Due to missing information in many studies, it was not possible to derive a robust dependency of deposition velocity on reference height. It is well known that concentration profiles are usually not strictly linear; therefore, a constant concentration gradient governing the deposition process is not always a valid assumption. However, a large number of authors did not report the respective reference height. If it was provided, in many cases, no details, e.g., on the consideration of zero plane displacement height were reported. The same holds true for reporting uncertainty estimates. Due to inconsistent use of terminology, omission of details on the uncertainty estimation techniques and on the nature of reported uncertainties (standard deviations, standard errors, confidence intervals, ranges), or simply no mention of uncertainty at all, it was not possible for us to do an error propagation and report more than ranges for the aggregated values of v d.

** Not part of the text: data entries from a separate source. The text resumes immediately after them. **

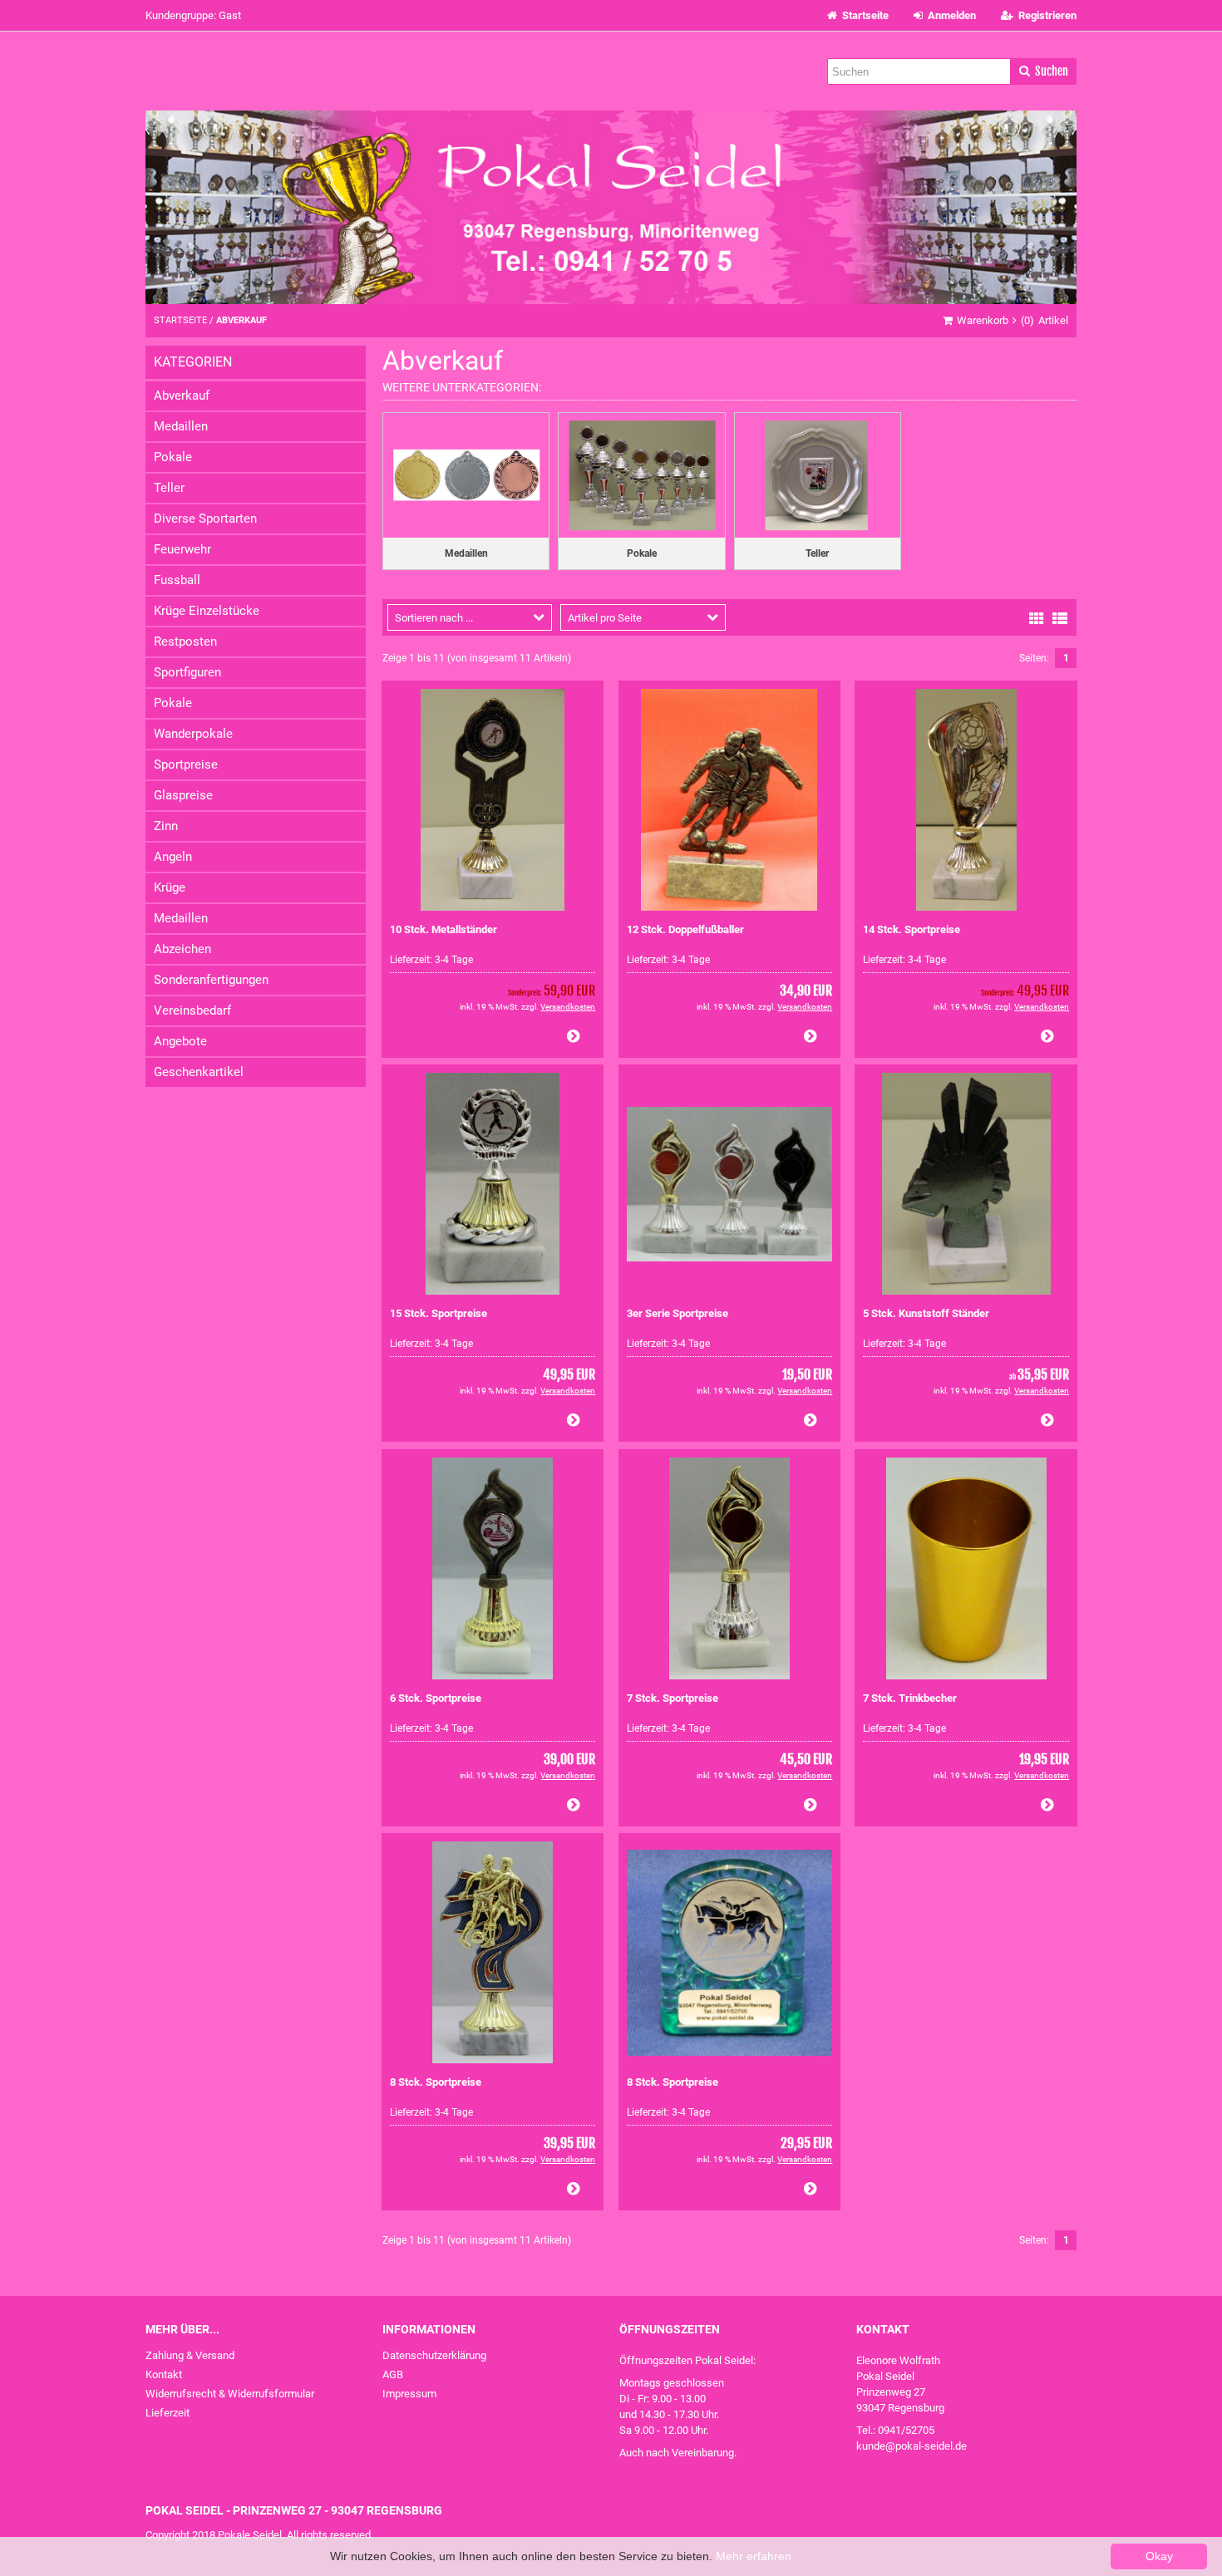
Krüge (169, 887)
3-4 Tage (454, 960)
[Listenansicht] (1060, 617)
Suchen (1043, 72)
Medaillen (181, 426)
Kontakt (163, 2374)
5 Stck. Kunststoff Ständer (926, 1313)
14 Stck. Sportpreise (911, 929)
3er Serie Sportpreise (677, 1313)
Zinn (166, 826)
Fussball (177, 580)
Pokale (173, 457)
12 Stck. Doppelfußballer (685, 929)
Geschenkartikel (199, 1071)
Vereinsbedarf (192, 1010)
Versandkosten (567, 1006)
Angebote (180, 1041)
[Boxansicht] (1036, 617)
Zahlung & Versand (189, 2355)
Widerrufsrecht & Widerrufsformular (229, 2393)
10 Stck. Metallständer (443, 929)
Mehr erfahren (753, 2556)
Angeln (173, 856)
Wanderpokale (193, 733)
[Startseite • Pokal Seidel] (611, 207)
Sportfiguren (187, 672)
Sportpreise (186, 764)
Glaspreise (183, 795)
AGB (392, 2374)
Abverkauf (181, 395)
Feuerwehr (182, 549)
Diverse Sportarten (205, 518)
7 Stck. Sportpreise (672, 1698)
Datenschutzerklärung (434, 2355)
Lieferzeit (167, 2412)
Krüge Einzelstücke (206, 610)
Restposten (185, 641)
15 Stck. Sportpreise (438, 1313)
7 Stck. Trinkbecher (910, 1698)
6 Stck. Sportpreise (435, 1698)
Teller (169, 487)
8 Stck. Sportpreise (435, 2082)
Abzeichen (182, 948)
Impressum (409, 2393)
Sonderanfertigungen (211, 979)
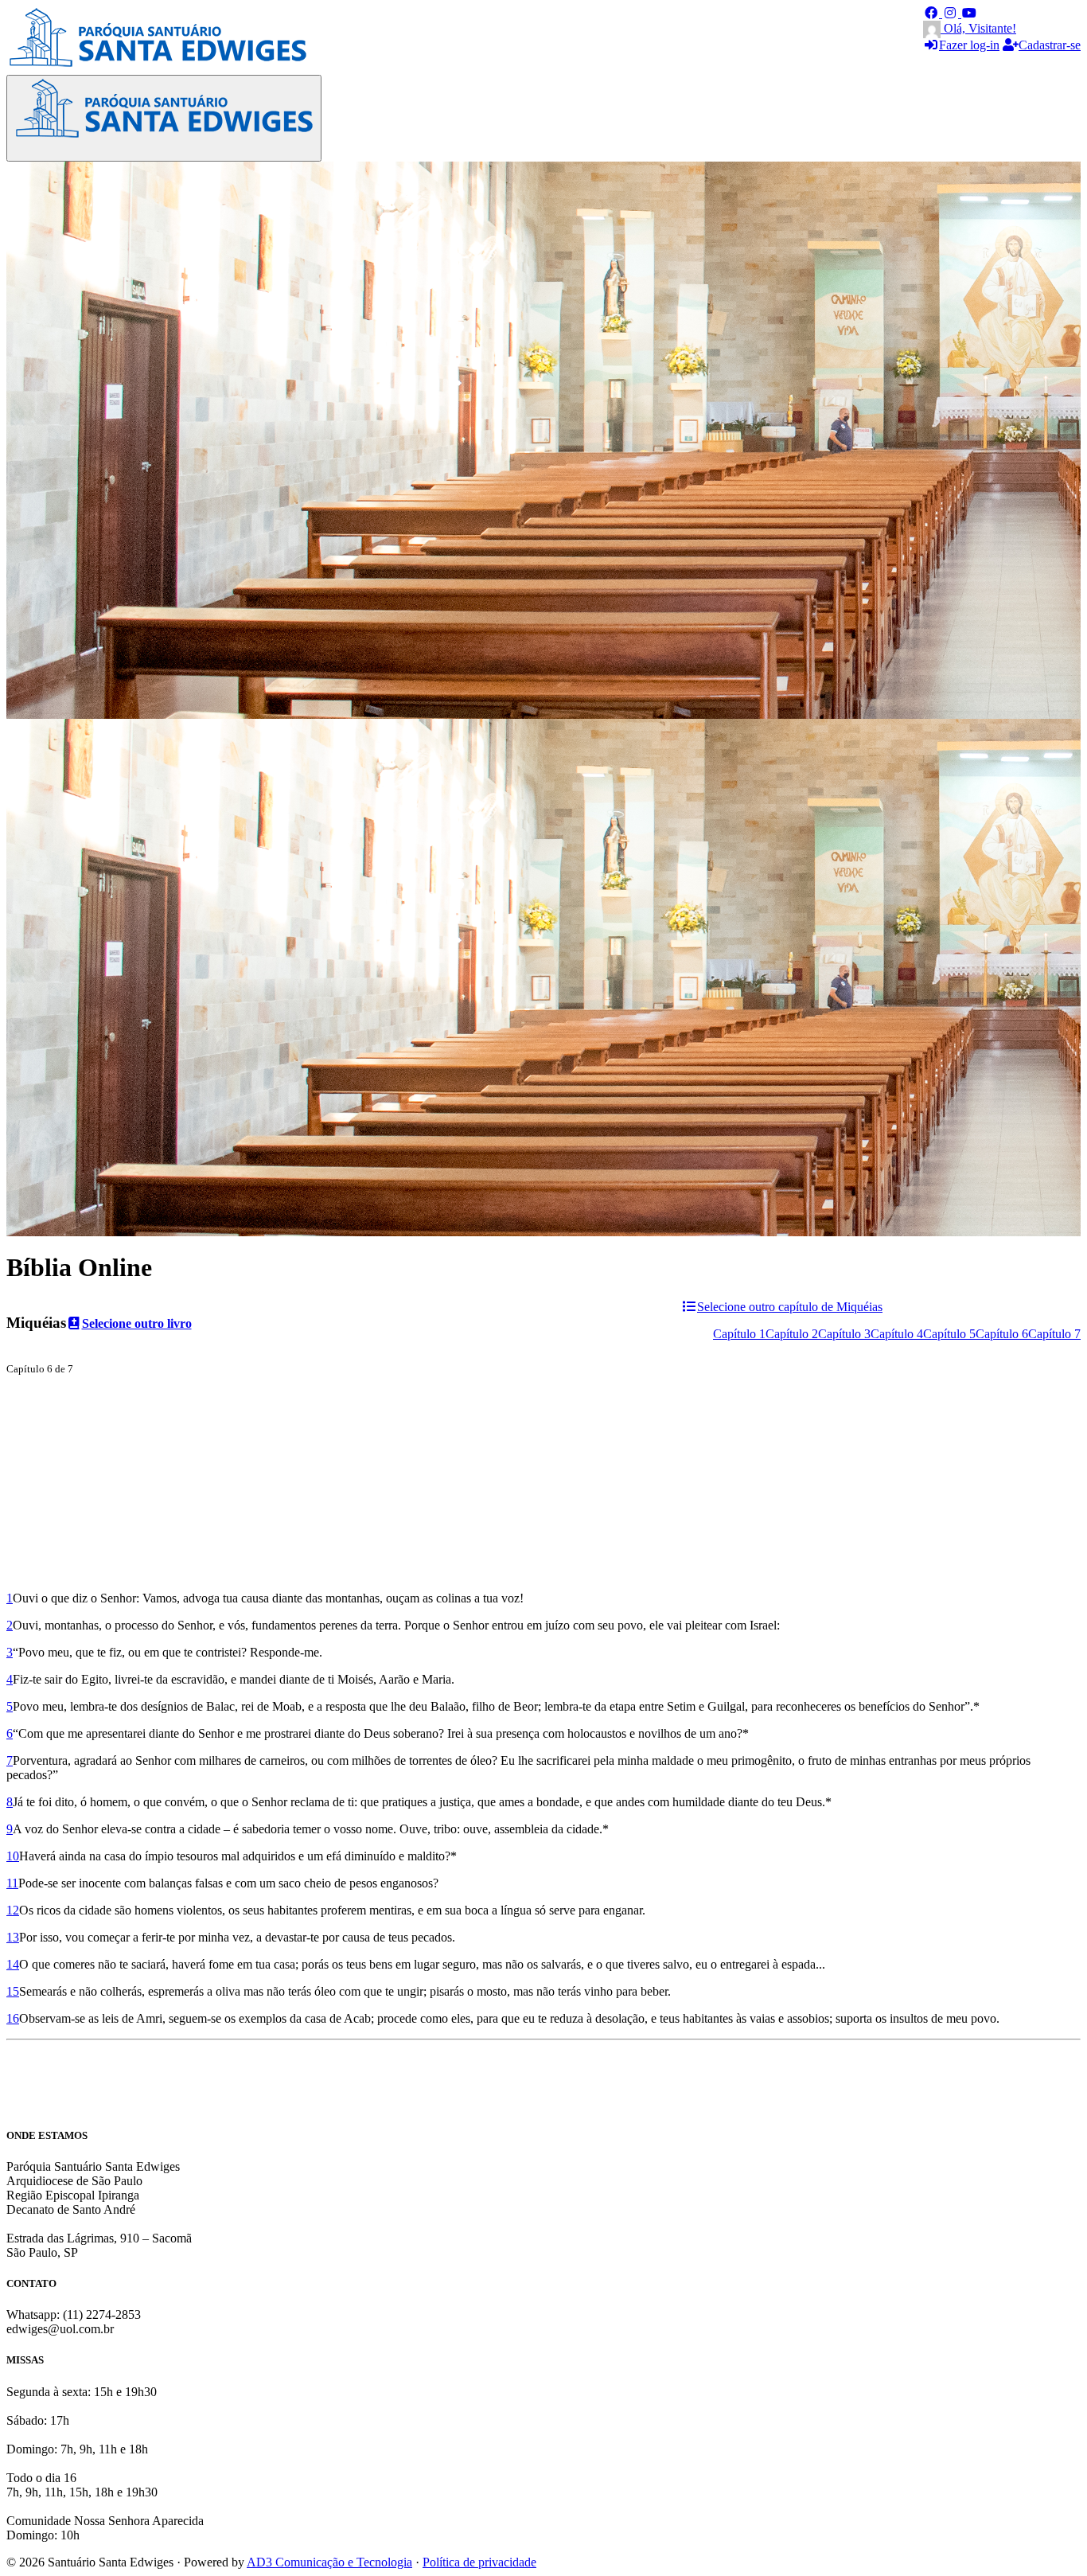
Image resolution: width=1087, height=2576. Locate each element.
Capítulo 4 (897, 1334)
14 (12, 1964)
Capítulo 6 (1002, 1334)
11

Note that we did not distinguish agricultural sites by different management practices. Some authors, e.g., Cui et al. (2011), explicitly report v d during different phases of management and include fertilization periods in the annual average. In other cases, such as the data synthesis of Flechard et al. (2011), fertilization periods were excluded from dry deposition velocity estimates. Furthermore, many authors did not report whether average v d values were obtained from long-term average concentrations and fluxes, or as an average of multiple individual (e.g., daily or hourly) v d estimates, which may lead to differences in the significance of singular events, like emission periods shortly after fertilization, with regard to the average deposition velocity.

It is worth noting that more than half of the values for the ammonia deposition velocity are the results of inferential modeling or the use of chemical transport models and not of direct flux measurements, like those using aerodynamic gradient techniques, which may play a role regarding the fact that our v d values are lower than those of comparable studies. However, recent technical improvements, both in the area of modeling (Flechard et al. 2013) and in measurement (von Bobrutzki et al. 2010), especially in the field of optical techniques such as open path DOAS (e.g., Volten et al. 2012) or QCL spectroscopy (e.g., Ferrara et al. 2012, based on the concept of Nelson et al. 2004), may lead to an increase of or at least to more reliable ammonia exchange studies in the near future.